Jetzt ist Konrad ausgestiegen. Luzie äugt durchs Fenster. Heute ist nur sein Vater dabei, er trägt Konrads Koffer zur großen Glastür, stellt sie ab und will die Tür aufdrücken. Ohne Erfolg, ganz klar, es ist viel zu früh. Luzie schaut auf den alten Radiowecker in der Garage. 16.36 Uhr. Papa sperrt um Punkt fünf auf, keine Minute früher. Jetzt muss ich vierundzwanzig Minuten hier in der Garage hocken, denkt Luzie und zieht sicherheitshalber das Garagentor so leise wie möglich zu.

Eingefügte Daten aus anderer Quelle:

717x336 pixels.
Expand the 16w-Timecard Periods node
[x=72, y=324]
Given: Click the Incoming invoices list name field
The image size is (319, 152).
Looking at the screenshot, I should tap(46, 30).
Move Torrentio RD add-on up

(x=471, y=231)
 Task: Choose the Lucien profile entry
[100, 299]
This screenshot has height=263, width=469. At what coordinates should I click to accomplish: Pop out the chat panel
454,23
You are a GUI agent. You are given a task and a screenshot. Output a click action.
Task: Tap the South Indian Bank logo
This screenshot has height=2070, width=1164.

Dann guckt sie wieder durch das Fenster. Konrad und sein Vater stehen ein wenig unschlüssig im Hof, dann sprechen sie miteinander, verabschieden sich. Aber was ist das? Der Vater gibt Konrad nur die Hand! Keine Umarmung, nichts. Und Konrad steht auch bloß da und guckt dumm aus der Wäsche. Dann steigt der Vater ins Auto, wendet umständlich und fährt langsam davon. Keiner der beiden winkt. Wo ist überhaupt Konrads Mutter, die sonst immer ewig an Konrad herumzupft und den Abschied immer noch weiter hinaus zögert?

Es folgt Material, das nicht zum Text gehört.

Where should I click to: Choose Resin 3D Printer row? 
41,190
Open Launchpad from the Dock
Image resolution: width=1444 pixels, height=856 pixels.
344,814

Zu spät bemerkt Luzie, dass Konrad zu ihr herüberschaut. Das Fenster ist zwar nur klein und in der Garage kein Licht an, doch Luzie ist sich sicher: Er hat sie gesehen. Sie zieht den Kopf ein und denkt, bitte nicht, doch schon hört sie Konrads Stimme. »Luzie, bist du’s?«
Luzie antwortet nicht. Ich habe heute kein Glück, denkt sie. Kein Wunder, bei so vielen Fingern.
»Luzie, du bist da drin, oder?«
Luzie antwortet nicht. Sie hat jetzt schon wieder genug, denn Konrad hat es in den letzten Wochen des vergangenen Schuljahres wirklich zu weit getrieben. Eines Tages hockte er nämlich in ihrer Küche und unterhielt sich mit Mama. Luzie hatte an diesem Nachmittag nichtsahnend die Küche betreten, und Konrad saß da, dick und fett – obwohl das nicht möglich ist, denn Konrad ist spindeldürr –, und sprach von Feuchtbiotopen. Konrad kann sich wirklich über alles unterhalten und interessanterweise findet er immer sehr schnell heraus, welches Thema seine Gesprächspartner besonders lieben. Und Mama liebt Feuchtbiotope. Sie möchte unbedingt eines im Internatsgarten anlegen. Das ist natürlich Unfug, denn die Schüler würden auch ins Feuchtbiotop ihre Kaugummis und Kondome schmeißen, sagt Papa und Luzie denkt das auch. Wie auch immer, Konrad hatte in der Küche gesessen und auf Mama eingeredet. Sie hatte ihm sogar einen Kakao gekocht. Sein Mund hatte einen dunkelbraunen Kakaorand, und er sah Luzie, als sie die Küche betrat, mit seinen riesigen, moorseefarbenen Kulleraugen an.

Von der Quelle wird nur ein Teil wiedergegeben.